Reticulocyte response. Treatment with oral vitamin B12 plus IF evokes a reticulocyte response of 5%-15%. The same response occurs after a Schilling test as a result of the nonisotopic B12 given parenterally. One B12 therapeutic or Schilling test dose is sufficient to produce a reticulocyte response in patients with folic acid deficiency, and therapeutic doses of folate can produce a reticulocyte response in B12 deficiency. In addition, folate therapy can increase serum levels of B12.

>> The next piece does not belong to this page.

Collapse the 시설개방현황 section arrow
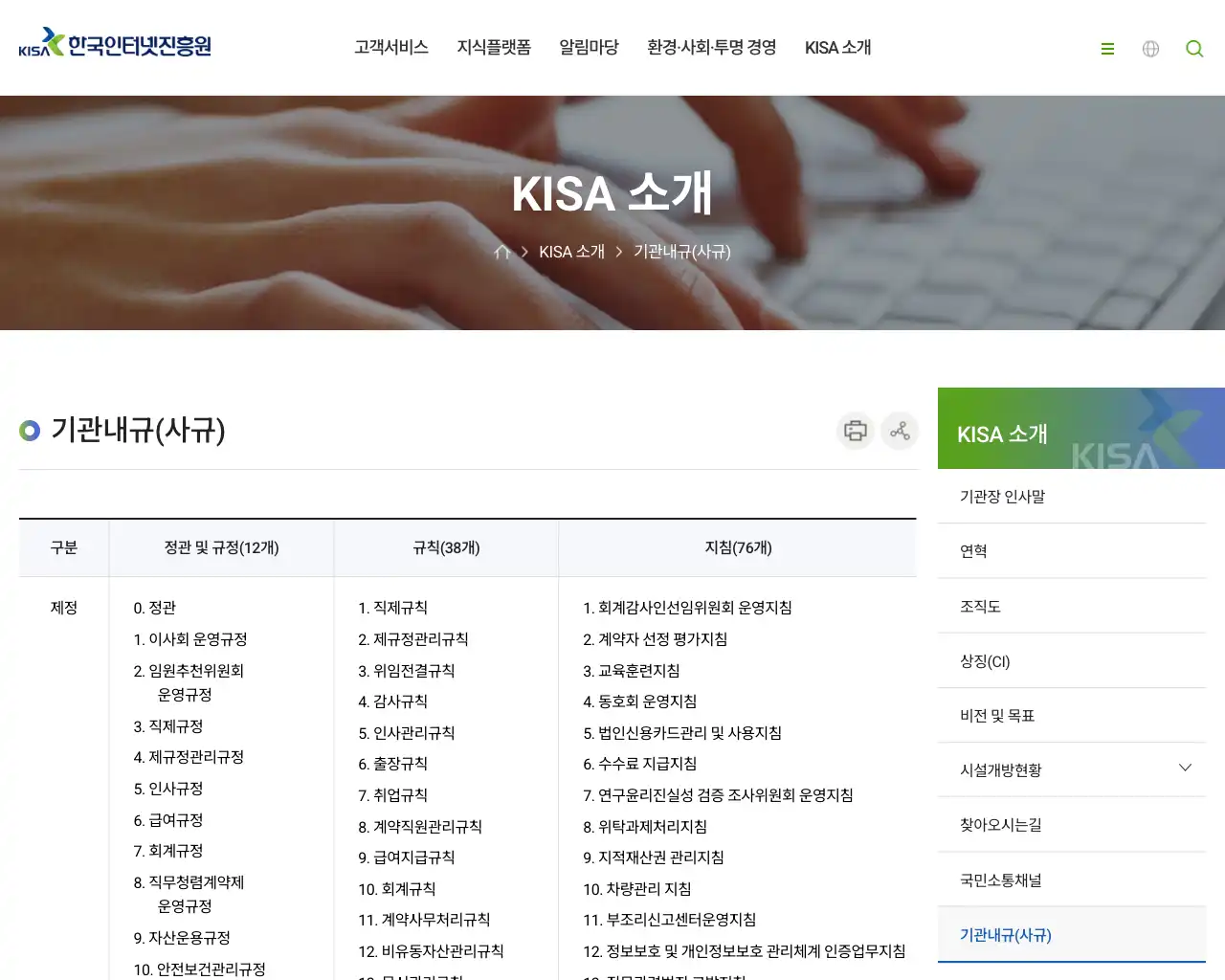Image resolution: width=1225 pixels, height=980 pixels. tap(1185, 768)
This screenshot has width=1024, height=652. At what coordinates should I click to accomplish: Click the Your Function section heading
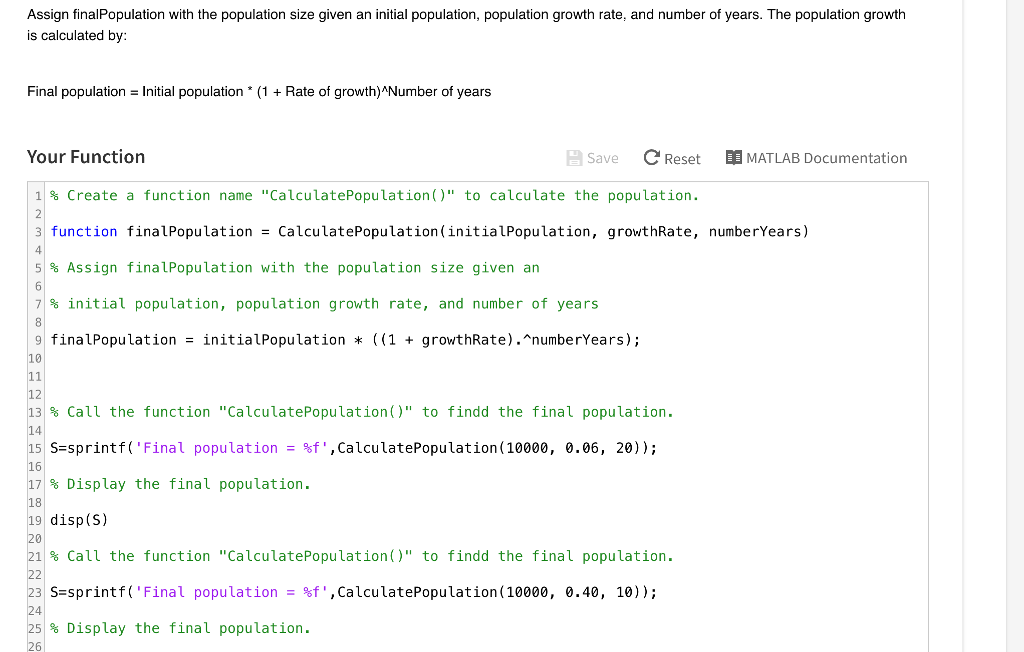[x=84, y=157]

Assay for intrinsic factor and for antibody to intrinsic factor. In vitro techniques have been described for assay of these substances. For assay of IF, aspiration of gastric juice is necessary. The specimens from routine gastric analysis are satisfactory. Antibody to IF is said to be present in the serum of 50% to 70% (range, 33%-75%) of patients with PA. Actually, two different antibodies have been found. Type I is a blocking antibody that prevents binding of B12 to IF. This is the antibody usually present in PA (60%-75%) of patients). The type II antibody is a binding-type antibody that binds to intrinsic factor or to the intrinsic factor-vitamin B12 complex. This antibody is less common in serum from patients with PA (30% to 50% of patients). The presence of the type I antibody is considered by some to be almost diagnostic of pernicious anemia. However, presently available kits have been reported to give false positive results when serum B12 levels are very high (most commonly, within 24 hours after a B12 dose injection. One institution obtained false results as long as 1 week). False positive results have also been reported in a small number of patients with diabetes mellitus, adrenal insufficiency, thyroid diseases, and various gastric abnormalities. The test is available at present only in some medical centers and a few large reference laboratories. More work should be done with commercial kits to ascertain their level of performance and what false results can be expected. IF antibody assay, if positive, may be useful to help confirm a diagnosis of PA in equivocal cases. Antiparietal cell antibody can be detected in 76% to 91% of patients with PA. However, it is much more nonspecific than IF antibody, being found in 30%-60% of patients with idiopathic atrophic gastritis, in 12%-28% of diabetics, 25%5% with thyrotoxicosis, 25% with Hashimoto’s thyroiditis, and 5%-10% of clinically normal persons.